Sum of recipocals of number of divisors I wrote a math problem that went like this:
Alice writes out all integers from 1 to $n$ on a blackboard. Each round, if there are still numbers on the board, Alice chooses a number on the board at random and erases that number and all multiples of that number. What is the expected number of rounds until there are no numbers left on the blackboard.
I had a somewhat closed form solution of:
We do a classical double counting argument, we calculate the probability that any integer $k$ is chosen. The probability that $k$ is chosen is $\frac{1}{d(k)}$ where $d(k)$ is the number of divisors of $k$.
This is true because it is equally likely that $k$ or any of it's divisors is chosen. By linearity of expectation, we can take the sum of the expected values that each individual integer is chosen.
This evaluates to $\sum_{k=1}^{n} \frac{1}{d(k)}$
Now, I'm curious if there's a way to further condense/bound this final sum. We can use HM-AM to bound it since the sum of divisors from $1$ to $n$ is well known, however I ran a program and the ratio between the HM and AM is ~$1.9$ for $n=100,000$.
Any help is appreciated.
Thanks !
 A: This response can in no way be construed as an answer.  It is posted
as such, simply for legibility.

The probability that k is chosen is $\frac{1}{d(k)}$ where $d(k)$ is the
number of divisors of k.

If by chosen, you mean erased on the first
round, then I disagree.  On the first round, the more divisors that
$k$ has, the greater the probability that $k$ is erased.
In my opinion,
asking whether a specific number $k$ will be erased on a specific round $r$,
where $r > 1$ is a very complicated question.  Certainly, this would require
that the number $k$ not be erased on any of the prior rounds.  And certainly,
the chance of $k$ being erased on one of the prior rounds would somehow
increase as $d(k)$ increases.  By "somehow", I intend that expressing the
probability as a formula involving $d(k)$ may not be easy.
Further, under the assumption that $k$ has not been erased prior to round $r$,
computing the probability that $k$ will be erased on round $r$ could be a nightmare.  On the $r$-th round, you have to ask how many other numbers there are expected to be that are not divisors of $k$.
The actual question that you are asking is

how many rounds are expected to be needed until all numbers are erased.

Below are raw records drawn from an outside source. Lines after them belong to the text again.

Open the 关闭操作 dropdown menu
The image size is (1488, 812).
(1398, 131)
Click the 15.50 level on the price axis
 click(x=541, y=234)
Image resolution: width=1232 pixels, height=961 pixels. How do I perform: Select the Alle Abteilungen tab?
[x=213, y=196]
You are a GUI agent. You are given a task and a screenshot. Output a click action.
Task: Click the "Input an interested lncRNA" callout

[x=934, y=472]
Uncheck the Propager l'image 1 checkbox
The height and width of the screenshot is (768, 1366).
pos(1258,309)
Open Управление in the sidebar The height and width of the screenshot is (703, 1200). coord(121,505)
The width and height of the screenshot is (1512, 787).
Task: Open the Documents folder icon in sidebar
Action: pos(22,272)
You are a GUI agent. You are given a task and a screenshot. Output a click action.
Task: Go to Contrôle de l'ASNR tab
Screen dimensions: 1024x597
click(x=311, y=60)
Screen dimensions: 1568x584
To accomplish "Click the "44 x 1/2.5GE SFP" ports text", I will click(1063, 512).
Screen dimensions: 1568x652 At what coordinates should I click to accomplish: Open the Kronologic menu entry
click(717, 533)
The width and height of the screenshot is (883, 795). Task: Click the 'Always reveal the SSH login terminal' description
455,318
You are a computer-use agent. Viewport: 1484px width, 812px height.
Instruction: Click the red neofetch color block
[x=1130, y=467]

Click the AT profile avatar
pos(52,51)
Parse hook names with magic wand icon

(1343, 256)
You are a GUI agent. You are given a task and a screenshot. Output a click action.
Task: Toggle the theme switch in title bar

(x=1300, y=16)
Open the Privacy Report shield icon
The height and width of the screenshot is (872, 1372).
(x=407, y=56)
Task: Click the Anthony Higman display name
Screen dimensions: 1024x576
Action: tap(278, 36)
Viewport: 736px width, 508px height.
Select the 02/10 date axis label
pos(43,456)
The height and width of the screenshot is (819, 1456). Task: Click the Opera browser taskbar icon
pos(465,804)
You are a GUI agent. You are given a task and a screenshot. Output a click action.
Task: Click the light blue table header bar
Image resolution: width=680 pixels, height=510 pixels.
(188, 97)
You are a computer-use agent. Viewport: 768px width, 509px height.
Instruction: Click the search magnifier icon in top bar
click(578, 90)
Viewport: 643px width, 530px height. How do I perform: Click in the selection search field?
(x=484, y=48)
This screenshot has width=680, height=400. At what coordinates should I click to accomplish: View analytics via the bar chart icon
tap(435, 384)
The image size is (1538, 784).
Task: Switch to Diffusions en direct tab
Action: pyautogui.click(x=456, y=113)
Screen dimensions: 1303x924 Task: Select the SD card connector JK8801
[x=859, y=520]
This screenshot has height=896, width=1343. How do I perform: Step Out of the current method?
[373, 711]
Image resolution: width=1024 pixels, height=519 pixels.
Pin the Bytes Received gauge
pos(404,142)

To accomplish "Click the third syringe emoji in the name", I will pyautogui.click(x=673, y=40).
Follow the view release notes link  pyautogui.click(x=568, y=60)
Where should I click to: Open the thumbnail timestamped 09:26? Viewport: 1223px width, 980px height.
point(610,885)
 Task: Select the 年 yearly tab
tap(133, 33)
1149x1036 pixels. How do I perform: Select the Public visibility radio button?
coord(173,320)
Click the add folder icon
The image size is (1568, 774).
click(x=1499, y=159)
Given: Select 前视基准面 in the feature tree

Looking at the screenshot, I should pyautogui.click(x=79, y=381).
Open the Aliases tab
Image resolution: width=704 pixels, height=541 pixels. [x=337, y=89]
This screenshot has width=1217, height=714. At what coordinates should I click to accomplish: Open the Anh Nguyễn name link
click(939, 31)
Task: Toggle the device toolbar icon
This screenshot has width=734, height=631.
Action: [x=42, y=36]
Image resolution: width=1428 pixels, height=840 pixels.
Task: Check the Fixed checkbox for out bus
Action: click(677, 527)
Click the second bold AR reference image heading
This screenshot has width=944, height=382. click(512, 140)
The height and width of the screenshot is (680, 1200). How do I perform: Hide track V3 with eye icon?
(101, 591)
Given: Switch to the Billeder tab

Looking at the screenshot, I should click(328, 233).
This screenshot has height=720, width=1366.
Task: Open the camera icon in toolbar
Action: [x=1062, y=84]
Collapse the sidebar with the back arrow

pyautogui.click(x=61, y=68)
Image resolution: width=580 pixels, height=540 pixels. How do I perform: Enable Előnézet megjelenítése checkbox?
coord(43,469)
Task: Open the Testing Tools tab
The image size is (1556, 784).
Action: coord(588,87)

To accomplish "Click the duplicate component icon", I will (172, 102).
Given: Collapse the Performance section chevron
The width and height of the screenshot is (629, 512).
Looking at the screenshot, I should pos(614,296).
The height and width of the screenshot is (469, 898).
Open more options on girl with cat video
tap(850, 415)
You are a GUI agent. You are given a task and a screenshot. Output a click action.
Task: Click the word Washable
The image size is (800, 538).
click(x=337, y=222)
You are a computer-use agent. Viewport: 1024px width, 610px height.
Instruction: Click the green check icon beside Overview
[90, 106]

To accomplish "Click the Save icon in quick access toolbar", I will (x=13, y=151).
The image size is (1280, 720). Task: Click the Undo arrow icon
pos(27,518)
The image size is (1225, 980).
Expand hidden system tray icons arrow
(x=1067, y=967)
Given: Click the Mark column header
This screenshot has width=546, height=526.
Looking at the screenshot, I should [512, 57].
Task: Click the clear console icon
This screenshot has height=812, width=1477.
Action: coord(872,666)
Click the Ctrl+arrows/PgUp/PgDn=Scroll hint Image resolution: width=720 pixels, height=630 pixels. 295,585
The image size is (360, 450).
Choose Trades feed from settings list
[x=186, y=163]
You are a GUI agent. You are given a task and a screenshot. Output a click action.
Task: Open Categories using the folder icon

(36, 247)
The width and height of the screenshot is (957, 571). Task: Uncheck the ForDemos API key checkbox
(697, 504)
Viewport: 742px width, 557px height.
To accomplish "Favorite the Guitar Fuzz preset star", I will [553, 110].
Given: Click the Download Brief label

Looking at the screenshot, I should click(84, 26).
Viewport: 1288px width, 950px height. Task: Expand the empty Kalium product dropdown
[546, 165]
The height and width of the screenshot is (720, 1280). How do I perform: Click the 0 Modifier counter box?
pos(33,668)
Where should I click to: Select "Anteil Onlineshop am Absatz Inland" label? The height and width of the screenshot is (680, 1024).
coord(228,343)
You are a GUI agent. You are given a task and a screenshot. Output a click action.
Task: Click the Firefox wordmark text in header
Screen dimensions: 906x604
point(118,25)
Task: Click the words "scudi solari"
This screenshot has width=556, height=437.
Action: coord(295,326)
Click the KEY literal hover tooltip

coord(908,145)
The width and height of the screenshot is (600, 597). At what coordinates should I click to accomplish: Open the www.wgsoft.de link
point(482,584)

Suppose that you start with a set like $\{1, 2, \cdots, 100\}$ and you rank each number $k$ by its value $d(k)$.  The more top-heavy the
set is, the greater the expected number of numbers will be erased on a single round.
However, if you are asserting that the set $\{1,2, \cdots, 100\}$ is expected
to require $\left[\sum_{k=1}^{100} ~\frac{1}{d(k)}\right]~$ rounds, I would like to see a proof of this.

Start of Edit
It just occurred to me.  Perhaps what the OP was referring to by

The probability that k is chosen is $\frac{1}{d(k)}$ where $d(k)$ is the
number of divisors of k.

is that whenever a number $k$ is erased, the chance that the erasure occurred because the number $k$ itself was chosen, rather than one of its smaller divisors is
$$\frac{1}{d(k)}.$$
This is certainly true. Further, perhaps I have a blind spot here.  However, I am having trouble seeing how you can use this fact to directly compute the expected number of rounds that will be required to erase all numbers.
It also just occurred to me is that the question of how many rounds will be required is equivalent to asking what is the expected number of rounds that it will take before the number 1 is chosen.  The erasure completes when and only when the number 1 is chosen.
The problem is that not only is this sampling without replacement, but the sampling erases a variable amount of numbers on each round.
That is, if the number $k$ is chosen on a round, then
$$\left\lfloor \frac{n}{k} \right\rfloor$$
is the maximum amount of numbers that could be erased on the round.  The reason that it is the maximum is that some of the multiples of $k$ might already have been erased.
Even with this new insight, I still regard this problem as extraordinarily complicated.
End of Edit

Assuming that you agree that there is no obvious formula for the expected number of rounds that will be required, one approach to attacking this question is to start by doing simulations on a computer.  Let $n$ vary from
$10$ through $100$.  For each value of $n$, assume that you start with the set
$\{1,2,\cdots, n\}.$  For each value of $n$, run the simulation 1000 times.  This
should be safe, since a single simulation can not take more than $n$ rounds.  Naturally, you would need some sort of random number generator, to randomly pick 1 number out of a group of numbers.
Have the computer provide both the mean number of rounds of the 1000 simulations, and some sort
of display of the distribution of the number of rounds needed for each simulation.
Then, you can look for patterns, and try to reverse engineer formulas based on these patterns.
Obviously, even here, you could still be faced with a nightmare.